• [Metin Bölümü]:
_ _ _ _ _ _ _

Ama bunlardan bahsetmeyeceğim/ Savaştan dolayı da gelmediler. Suriye’de işleri /dilencilik/ durduğu için buraya geldiler. Suriye’deyken de aynı şeyi yapıyorlardı: Dilencilik, bazen de çirkin işleri yapar hırsızlık gibidir… Kamplara giderlerse mülteciler kovacak onları. Arkadaşlar! Dilencilik kolay bir şey değildir. Yüzsüz bazen de ahlâksız, yani bu işe alışkın insanlar bunu yapabilirler. Yoksa nasıl bir çift karı-koca yan yana vicdan azabı çekmeden oturup dilenirler? Ne erkek karısından utanıyor ne de kadın kocasından. Ama onlar zaten daha önceden buna alışmışlardı. O yüzden utanıp sıkılmadan rahatça dileniyorlar. Onlarla çok konuştum; ama hiçbiri işe girmek istemiyor... Bizi rezil ettiler ve bir Suriyeli olarak onlara hakkımı helal etmiyorum.

_ _ _ _ _ _ _

• [Alıştırma Malzemesi]:
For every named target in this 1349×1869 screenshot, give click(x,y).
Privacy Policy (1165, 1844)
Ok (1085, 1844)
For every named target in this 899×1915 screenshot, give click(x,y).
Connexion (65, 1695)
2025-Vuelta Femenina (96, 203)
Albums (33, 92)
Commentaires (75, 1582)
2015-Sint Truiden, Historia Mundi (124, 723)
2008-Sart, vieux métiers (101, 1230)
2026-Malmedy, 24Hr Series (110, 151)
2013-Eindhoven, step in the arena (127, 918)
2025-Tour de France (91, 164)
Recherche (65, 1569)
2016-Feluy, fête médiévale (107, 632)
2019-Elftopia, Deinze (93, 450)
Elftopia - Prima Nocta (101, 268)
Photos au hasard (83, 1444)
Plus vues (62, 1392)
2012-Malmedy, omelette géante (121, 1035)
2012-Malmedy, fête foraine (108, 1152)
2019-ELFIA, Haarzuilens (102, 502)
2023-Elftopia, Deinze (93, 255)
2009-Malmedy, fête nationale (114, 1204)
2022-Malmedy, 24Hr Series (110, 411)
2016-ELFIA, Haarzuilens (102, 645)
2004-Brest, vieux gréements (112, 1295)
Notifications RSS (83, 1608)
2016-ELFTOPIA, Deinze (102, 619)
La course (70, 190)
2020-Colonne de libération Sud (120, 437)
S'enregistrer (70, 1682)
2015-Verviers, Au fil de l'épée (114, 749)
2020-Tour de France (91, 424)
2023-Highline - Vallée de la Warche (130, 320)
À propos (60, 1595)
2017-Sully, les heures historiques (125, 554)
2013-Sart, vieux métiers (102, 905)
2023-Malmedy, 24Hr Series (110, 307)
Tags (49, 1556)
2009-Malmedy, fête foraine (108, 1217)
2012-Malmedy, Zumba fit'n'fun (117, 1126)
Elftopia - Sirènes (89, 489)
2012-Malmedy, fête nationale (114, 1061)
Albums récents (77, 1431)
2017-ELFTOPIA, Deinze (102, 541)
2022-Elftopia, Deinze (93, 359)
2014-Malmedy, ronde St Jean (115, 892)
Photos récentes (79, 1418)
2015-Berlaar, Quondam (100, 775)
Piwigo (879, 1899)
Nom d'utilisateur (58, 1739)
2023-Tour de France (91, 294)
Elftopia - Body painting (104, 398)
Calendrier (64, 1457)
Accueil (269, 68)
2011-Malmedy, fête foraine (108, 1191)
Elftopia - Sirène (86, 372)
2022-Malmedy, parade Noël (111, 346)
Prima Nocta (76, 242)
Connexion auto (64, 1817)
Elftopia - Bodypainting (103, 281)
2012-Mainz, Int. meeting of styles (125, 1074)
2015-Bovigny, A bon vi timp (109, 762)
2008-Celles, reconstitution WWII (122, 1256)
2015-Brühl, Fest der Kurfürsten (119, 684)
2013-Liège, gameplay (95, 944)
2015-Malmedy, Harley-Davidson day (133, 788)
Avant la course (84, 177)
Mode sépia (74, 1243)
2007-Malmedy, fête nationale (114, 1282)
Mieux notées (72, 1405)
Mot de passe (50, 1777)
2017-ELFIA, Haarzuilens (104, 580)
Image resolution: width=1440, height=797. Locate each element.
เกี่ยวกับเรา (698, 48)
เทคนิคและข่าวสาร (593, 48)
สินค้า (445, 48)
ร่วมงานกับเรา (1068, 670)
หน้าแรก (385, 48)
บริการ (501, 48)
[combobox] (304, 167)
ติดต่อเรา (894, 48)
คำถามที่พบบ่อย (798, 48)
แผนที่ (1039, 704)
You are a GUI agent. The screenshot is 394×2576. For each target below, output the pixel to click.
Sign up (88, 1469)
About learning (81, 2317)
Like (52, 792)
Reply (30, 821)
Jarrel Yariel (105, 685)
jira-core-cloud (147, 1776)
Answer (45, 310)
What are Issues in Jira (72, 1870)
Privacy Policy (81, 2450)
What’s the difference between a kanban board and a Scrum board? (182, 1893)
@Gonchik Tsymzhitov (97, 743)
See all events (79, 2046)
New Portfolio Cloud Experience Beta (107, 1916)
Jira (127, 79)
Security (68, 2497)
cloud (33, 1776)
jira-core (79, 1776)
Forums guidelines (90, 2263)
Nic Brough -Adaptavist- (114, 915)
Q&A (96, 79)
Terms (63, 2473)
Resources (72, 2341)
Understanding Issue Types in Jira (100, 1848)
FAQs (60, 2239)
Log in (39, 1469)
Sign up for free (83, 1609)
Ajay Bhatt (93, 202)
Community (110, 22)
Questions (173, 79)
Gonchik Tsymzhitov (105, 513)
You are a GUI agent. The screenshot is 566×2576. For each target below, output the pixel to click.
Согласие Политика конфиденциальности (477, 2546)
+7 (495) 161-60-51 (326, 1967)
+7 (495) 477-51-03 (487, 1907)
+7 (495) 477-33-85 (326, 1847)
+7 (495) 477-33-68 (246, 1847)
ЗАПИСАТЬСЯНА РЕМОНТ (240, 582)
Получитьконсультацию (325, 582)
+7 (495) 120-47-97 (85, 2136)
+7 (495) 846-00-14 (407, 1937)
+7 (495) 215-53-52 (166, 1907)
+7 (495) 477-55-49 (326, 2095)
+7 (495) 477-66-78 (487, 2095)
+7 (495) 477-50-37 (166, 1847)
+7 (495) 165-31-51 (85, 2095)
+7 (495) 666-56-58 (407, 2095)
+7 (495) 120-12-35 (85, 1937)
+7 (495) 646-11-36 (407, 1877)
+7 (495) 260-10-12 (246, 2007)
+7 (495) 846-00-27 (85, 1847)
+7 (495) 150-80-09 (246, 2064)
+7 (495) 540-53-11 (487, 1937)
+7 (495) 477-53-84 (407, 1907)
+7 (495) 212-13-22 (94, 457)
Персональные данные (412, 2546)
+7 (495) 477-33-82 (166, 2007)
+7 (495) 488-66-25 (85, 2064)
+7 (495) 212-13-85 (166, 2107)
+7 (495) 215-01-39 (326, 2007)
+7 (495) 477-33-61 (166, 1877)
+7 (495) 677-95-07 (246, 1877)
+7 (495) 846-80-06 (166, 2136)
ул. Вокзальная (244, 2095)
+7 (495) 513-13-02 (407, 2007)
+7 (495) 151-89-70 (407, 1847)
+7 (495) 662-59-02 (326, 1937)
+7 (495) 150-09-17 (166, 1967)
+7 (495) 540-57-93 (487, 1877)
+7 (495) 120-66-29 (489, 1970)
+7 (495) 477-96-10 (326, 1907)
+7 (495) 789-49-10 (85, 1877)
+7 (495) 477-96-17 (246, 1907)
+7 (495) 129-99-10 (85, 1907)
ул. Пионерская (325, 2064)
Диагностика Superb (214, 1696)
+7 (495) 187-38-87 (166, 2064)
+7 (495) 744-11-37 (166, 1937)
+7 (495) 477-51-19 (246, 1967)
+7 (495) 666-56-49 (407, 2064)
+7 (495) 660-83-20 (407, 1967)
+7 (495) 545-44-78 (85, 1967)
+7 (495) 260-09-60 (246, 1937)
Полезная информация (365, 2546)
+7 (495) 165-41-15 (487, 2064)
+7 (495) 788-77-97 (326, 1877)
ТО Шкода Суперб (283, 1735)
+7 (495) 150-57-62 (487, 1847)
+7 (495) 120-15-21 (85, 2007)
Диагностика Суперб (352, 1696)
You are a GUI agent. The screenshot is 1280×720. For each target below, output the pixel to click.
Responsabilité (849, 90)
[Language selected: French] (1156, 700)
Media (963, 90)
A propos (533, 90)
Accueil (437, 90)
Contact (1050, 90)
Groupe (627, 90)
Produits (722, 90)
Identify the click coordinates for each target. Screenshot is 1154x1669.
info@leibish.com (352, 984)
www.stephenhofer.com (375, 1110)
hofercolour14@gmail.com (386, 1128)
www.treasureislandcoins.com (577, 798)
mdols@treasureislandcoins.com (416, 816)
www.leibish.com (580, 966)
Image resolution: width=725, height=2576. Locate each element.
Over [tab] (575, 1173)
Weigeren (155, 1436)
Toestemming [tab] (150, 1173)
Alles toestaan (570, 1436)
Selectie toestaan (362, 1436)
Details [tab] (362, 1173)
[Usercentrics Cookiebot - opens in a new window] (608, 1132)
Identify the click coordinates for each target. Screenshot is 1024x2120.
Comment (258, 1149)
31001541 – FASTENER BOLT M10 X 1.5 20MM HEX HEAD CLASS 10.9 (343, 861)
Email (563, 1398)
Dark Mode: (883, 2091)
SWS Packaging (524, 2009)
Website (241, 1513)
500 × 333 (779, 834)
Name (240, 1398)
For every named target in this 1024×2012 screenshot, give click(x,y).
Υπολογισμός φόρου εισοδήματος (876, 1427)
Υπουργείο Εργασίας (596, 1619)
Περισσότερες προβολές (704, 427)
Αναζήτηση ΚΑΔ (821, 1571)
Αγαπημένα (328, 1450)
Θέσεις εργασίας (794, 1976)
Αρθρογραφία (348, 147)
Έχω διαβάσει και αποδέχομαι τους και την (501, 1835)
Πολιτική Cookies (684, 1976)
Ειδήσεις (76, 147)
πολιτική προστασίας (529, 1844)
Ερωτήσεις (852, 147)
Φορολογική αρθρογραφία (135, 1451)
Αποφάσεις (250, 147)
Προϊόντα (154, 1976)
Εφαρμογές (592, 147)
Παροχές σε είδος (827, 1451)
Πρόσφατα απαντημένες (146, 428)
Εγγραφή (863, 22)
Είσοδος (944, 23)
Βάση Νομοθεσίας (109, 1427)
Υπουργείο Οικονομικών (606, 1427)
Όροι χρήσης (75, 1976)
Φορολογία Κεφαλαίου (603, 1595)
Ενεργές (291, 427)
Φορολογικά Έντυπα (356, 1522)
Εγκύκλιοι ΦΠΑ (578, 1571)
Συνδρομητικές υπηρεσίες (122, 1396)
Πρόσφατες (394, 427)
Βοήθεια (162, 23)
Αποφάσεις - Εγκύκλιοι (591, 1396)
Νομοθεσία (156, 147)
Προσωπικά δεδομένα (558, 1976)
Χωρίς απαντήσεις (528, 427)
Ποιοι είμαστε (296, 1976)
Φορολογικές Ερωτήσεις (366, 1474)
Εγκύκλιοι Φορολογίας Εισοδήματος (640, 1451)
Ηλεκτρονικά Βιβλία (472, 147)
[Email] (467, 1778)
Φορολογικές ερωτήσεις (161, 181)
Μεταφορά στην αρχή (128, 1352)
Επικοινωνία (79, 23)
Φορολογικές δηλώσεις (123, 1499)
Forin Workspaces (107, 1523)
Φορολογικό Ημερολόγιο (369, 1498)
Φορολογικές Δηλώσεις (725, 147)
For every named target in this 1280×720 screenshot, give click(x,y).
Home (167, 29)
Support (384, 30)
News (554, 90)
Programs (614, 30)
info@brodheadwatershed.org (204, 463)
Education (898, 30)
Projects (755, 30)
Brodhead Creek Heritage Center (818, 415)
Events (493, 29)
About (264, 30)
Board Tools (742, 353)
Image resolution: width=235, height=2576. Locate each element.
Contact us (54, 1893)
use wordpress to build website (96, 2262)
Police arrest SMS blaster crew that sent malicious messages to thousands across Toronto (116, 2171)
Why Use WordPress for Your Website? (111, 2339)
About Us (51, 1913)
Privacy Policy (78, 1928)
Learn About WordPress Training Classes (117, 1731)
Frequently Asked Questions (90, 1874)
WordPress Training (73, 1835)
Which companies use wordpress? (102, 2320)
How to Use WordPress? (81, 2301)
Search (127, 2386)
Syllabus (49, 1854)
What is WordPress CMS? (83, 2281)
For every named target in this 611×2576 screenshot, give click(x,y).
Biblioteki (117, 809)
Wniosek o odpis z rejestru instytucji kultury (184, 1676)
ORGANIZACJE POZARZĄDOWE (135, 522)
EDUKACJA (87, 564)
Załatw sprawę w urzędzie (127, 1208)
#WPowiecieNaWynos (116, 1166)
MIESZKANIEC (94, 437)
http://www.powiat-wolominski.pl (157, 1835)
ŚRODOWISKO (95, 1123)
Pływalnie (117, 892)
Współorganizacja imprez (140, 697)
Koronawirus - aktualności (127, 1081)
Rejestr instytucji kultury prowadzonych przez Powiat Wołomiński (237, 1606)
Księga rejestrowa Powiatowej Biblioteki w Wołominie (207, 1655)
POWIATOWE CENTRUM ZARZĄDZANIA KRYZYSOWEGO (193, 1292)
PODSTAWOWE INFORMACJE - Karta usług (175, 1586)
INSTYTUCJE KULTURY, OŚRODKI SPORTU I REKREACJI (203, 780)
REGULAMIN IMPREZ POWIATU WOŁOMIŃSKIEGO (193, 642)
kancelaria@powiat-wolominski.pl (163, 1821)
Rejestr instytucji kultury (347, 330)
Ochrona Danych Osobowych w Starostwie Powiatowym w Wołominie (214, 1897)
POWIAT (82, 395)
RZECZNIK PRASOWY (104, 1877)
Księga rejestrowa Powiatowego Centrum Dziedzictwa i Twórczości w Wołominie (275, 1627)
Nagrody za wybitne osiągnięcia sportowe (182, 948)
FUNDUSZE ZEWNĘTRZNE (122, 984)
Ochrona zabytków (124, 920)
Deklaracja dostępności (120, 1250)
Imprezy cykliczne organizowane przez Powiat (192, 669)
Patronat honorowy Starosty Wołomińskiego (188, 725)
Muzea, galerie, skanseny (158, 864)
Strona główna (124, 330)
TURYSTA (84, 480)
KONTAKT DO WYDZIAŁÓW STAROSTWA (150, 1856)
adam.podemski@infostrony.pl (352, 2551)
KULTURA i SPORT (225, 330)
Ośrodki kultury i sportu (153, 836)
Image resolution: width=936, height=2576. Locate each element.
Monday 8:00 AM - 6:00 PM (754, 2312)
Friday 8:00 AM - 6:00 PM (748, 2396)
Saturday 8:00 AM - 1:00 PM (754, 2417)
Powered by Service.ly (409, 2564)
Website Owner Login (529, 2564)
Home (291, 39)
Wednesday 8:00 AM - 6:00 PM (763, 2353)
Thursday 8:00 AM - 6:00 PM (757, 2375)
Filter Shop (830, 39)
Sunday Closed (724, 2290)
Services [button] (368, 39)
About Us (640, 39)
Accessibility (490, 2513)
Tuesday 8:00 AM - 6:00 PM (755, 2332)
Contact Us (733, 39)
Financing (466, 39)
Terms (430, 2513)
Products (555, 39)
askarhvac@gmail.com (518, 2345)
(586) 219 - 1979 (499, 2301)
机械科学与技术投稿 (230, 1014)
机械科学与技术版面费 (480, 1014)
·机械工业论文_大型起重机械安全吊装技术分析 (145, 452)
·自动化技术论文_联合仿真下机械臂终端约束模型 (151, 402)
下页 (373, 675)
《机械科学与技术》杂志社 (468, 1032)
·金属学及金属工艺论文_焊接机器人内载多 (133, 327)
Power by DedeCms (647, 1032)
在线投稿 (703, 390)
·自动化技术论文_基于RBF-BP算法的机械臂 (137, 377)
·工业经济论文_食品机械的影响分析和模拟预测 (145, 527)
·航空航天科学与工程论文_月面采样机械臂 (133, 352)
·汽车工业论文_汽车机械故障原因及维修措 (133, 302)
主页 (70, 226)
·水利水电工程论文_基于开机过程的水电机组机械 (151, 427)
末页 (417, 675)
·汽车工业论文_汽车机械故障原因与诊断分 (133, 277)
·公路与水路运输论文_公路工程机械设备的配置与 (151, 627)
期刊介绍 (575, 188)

_ _ _ _ _ _ _

• [Belirtilen Sorun 1]:
Listenin ilk satırından "2022-Elftopia, Deinze (93, 359)" geçen satıra kadar, iki uç da dahil olmak üzere, satırları her satıra bir dize düşecek biçimde bir JSON dizisi olarak düzenleyin. Boş satırları dışarıda bırakın.
• [Belirtilen Sorun 2]:
Suriyeli dilencileri anlatan metni kaldığı yerden sürdürün.
Listenin metinle hiçbir ilgisi yoktur.

• [Sonuç 1]:
[
  "For every named target in this 1349×1869 screenshot, give click(x,y).",
  "Privacy Policy (1165, 1844)",
  "Ok (1085, 1844)",
  "For every named target in this 899×1915 screenshot, give click(x,y).",
  "Connexion (65, 1695)",
  "2025-Vuelta Femenina (96, 203)",
  "Albums (33, 92)",
  "Commentaires (75, 1582)",
  "2015-Sint Truiden, Historia Mundi (124, 723)",
  "2008-Sart, vieux métiers (101, 1230)",
  "2026-Malmedy, 24Hr Series (110, 151)",
  "2013-Eindhoven, step in the arena (127, 918)",
  "2025-Tour de France (91, 164)",
  "Recherche (65, 1569)",
  "2016-Feluy, fête médiévale (107, 632)",
  "2019-Elftopia, Deinze (93, 450)",
  "Elftopia - Prima Nocta (101, 268)",
  "Photos au hasard (83, 1444)",
  "Plus vues (62, 1392)",
  "2012-Malmedy, omelette géante (121, 1035)",
  "2012-Malmedy, fête foraine (108, 1152)",
  "2019-ELFIA, Haarzuilens (102, 502)",
  "2023-Elftopia, Deinze (93, 255)",
  "2009-Malmedy, fête nationale (114, 1204)",
  "2022-Malmedy, 24Hr Series (110, 411)",
  "2016-ELFIA, Haarzuilens (102, 645)",
  "2004-Brest, vieux gréements (112, 1295)",
  "Notifications RSS (83, 1608)",
  "2016-ELFTOPIA, Deinze (102, 619)",
  "La course (70, 190)",
  "2020-Colonne de libération Sud (120, 437)",
  "S'enregistrer (70, 1682)",
  "2015-Verviers, Au fil de l'épée (114, 749)",
  "2020-Tour de France (91, 424)",
  "2023-Highline - Vallée de la Warche (130, 320)",
  "À propos (60, 1595)",
  "2017-Sully, les heures historiques (125, 554)",
  "2013-Sart, vieux métiers (102, 905)",
  "2023-Malmedy, 24Hr Series (110, 307)",
  "Tags (49, 1556)",
  "2009-Malmedy, fête foraine (108, 1217)",
  "2012-Malmedy, Zumba fit'n'fun (117, 1126)",
  "Elftopia - Sirènes (89, 489)",
  "2012-Malmedy, fête nationale (114, 1061)",
  "Albums récents (77, 1431)",
  "2017-ELFTOPIA, Deinze (102, 541)",
  "2022-Elftopia, Deinze (93, 359)"
]

• [Sonuç 2]:
Onların bir kısmı sizden daha zengin! Şaşırdınız mı?! Kullanmadınız telefonları kullanıyor, Suriye’de evleri vardı; ama kiraya verip çadırda veya sokaklarda yaşamayı tercih ediyorlardı. Neden? Sırf fakir görünebilmek için. Bunlar paraya tapan insanlar. Bunların çoğu hiçbir eğitim görmedi. Hatta bir kısmı da Suriye’de yaşamasına rağmen Suriye vatandaşlığı taşımıyor. Onlar sizden daha zenginler ve maalesef siz iyi niyetle düşünerek onların mülteci olduğunu zannediyorsunuz ve onlara para veriyorsunuz. Bazen ekmek, yemek vs. parası istiyorlar. Lokantaya veya yemeğe davet edin bakalım gelecekler mi? Gelmezler. Arkadaşlar, bazen para verdikten sonra da /bir kısmı/ arkanızdan gülüyor size maalesef...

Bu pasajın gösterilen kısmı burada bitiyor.